(Saved entries)
/---

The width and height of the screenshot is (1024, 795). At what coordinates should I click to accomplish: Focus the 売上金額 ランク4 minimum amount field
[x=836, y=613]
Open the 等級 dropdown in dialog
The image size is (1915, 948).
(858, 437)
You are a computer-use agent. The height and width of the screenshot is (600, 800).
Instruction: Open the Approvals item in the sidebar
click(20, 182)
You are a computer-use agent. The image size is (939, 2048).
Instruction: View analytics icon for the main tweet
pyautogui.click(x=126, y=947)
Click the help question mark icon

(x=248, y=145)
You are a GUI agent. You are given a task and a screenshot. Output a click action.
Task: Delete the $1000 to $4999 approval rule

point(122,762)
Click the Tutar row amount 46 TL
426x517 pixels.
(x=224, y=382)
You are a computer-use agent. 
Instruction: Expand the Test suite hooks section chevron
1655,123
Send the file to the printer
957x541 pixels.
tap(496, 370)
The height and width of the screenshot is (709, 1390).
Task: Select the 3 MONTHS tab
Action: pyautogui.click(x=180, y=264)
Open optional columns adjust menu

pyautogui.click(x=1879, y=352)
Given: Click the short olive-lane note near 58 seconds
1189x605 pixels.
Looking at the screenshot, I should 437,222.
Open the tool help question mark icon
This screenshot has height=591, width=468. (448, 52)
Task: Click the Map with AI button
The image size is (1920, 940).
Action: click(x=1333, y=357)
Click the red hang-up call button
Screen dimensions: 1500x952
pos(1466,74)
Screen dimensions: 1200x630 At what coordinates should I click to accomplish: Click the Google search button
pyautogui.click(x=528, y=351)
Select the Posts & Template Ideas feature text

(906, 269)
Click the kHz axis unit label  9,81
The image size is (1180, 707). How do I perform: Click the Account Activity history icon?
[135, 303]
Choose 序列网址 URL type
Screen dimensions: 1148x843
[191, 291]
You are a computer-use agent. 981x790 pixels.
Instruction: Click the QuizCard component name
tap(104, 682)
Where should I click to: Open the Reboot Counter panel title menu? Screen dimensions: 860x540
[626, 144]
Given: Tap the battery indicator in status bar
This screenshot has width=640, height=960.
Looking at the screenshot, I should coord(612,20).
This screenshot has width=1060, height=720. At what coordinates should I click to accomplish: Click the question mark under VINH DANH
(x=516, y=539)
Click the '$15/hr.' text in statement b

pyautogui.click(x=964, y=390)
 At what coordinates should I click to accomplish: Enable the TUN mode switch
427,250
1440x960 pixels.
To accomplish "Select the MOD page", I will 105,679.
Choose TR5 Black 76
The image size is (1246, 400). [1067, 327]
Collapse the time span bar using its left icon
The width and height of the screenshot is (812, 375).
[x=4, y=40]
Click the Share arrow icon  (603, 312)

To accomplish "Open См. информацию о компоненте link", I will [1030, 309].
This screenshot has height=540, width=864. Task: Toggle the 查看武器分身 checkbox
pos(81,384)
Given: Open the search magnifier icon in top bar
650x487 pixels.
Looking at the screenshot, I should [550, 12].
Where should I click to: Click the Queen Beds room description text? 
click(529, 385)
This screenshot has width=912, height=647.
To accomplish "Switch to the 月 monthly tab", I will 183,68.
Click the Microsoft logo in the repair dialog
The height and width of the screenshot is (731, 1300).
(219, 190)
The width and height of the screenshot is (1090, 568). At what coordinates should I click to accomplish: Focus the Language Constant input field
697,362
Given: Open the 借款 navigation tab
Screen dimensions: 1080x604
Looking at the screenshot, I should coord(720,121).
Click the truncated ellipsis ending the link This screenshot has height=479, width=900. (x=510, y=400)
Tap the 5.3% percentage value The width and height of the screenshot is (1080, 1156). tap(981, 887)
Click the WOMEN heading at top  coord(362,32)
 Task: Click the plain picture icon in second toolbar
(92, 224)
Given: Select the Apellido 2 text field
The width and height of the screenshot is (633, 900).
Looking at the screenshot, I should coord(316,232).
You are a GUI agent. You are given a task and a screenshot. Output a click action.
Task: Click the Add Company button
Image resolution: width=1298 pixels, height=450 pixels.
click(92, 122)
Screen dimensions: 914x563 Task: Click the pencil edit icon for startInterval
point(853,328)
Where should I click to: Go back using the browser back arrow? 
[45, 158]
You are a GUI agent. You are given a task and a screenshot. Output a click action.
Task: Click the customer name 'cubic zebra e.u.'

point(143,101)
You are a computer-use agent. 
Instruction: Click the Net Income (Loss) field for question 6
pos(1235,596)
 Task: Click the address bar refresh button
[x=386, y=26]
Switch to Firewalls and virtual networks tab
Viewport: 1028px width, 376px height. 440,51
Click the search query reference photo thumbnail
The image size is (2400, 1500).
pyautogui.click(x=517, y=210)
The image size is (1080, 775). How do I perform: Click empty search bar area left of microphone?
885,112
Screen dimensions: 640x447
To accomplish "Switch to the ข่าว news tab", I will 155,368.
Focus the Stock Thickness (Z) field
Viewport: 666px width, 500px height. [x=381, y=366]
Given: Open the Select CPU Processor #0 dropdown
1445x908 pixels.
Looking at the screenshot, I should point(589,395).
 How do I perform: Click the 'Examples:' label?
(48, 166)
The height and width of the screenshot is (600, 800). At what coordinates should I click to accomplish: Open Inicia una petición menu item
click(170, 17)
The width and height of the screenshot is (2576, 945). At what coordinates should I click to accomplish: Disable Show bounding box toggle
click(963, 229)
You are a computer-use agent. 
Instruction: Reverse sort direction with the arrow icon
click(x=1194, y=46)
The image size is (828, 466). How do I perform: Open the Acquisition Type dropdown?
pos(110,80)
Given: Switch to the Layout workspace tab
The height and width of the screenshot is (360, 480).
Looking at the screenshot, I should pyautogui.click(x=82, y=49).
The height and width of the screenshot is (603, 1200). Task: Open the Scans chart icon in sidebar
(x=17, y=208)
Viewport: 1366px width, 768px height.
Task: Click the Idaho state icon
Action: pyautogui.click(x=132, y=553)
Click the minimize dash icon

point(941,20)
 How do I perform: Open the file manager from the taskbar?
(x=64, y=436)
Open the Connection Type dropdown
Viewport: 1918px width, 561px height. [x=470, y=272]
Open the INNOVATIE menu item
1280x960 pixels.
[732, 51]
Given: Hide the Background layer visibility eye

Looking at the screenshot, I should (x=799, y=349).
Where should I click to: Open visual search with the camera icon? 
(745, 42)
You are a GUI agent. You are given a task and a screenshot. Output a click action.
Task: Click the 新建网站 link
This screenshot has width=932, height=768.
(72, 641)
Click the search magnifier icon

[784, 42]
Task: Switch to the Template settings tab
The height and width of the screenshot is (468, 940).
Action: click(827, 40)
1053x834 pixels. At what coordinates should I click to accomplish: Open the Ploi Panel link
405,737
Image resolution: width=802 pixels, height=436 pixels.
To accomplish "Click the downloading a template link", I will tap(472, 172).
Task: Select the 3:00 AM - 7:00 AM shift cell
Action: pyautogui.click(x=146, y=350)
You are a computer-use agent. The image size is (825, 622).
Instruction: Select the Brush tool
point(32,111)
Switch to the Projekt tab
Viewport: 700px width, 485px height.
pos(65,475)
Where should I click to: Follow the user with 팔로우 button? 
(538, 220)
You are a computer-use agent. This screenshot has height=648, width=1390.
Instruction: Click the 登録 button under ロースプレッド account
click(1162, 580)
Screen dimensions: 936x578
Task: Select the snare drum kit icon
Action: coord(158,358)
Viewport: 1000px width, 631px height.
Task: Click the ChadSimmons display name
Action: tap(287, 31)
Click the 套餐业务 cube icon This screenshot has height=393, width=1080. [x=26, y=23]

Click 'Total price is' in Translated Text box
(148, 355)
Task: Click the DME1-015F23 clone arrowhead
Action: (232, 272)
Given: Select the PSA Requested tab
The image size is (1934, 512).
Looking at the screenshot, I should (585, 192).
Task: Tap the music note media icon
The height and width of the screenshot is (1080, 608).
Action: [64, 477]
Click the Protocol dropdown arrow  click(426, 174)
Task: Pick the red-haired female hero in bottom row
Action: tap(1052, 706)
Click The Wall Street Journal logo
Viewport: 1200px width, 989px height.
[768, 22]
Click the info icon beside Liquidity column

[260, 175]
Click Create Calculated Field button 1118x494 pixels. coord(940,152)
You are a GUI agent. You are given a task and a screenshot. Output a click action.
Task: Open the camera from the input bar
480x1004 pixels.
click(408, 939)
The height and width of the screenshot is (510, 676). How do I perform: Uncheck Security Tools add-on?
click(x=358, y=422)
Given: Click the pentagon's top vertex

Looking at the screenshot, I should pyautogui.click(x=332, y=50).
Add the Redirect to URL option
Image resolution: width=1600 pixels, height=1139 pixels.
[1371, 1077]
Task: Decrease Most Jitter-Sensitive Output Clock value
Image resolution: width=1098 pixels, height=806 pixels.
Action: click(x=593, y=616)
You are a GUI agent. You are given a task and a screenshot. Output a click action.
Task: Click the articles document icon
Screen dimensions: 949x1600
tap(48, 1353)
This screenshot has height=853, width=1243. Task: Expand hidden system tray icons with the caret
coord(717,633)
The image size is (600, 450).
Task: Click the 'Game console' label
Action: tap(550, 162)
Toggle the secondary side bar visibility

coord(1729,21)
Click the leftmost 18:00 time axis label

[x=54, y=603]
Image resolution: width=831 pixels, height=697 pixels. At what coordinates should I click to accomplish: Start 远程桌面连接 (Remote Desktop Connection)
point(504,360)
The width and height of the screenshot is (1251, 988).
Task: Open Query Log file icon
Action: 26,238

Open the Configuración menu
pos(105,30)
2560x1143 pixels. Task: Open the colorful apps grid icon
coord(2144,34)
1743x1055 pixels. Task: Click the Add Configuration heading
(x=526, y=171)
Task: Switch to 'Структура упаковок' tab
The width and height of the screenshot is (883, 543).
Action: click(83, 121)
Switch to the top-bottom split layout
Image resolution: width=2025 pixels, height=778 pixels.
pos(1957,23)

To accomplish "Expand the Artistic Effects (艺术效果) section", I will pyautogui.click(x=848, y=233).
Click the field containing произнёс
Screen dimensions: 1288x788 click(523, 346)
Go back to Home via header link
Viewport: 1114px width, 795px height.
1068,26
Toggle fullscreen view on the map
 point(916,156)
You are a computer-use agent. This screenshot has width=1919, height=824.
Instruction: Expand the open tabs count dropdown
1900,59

\---

> _Task brief_: Looking at the data above, show all lines where the word "computer" occurs.

> _Answer box_:
You are a computer-use agent. The height and width of the screenshot is (600, 800).
You are a computer-use agent. The image size is (939, 2048).
You are a computer-use agent. 
You are a computer-use agent. 981x790 pixels.
You are a computer-use agent. 
You are a computer-use agent. 
You are a computer-use agent. The image size is (825, 622).
You are a computer-use agent. This screenshot has height=648, width=1390.
You are a computer-use agent. This screenshot has width=1919, height=824.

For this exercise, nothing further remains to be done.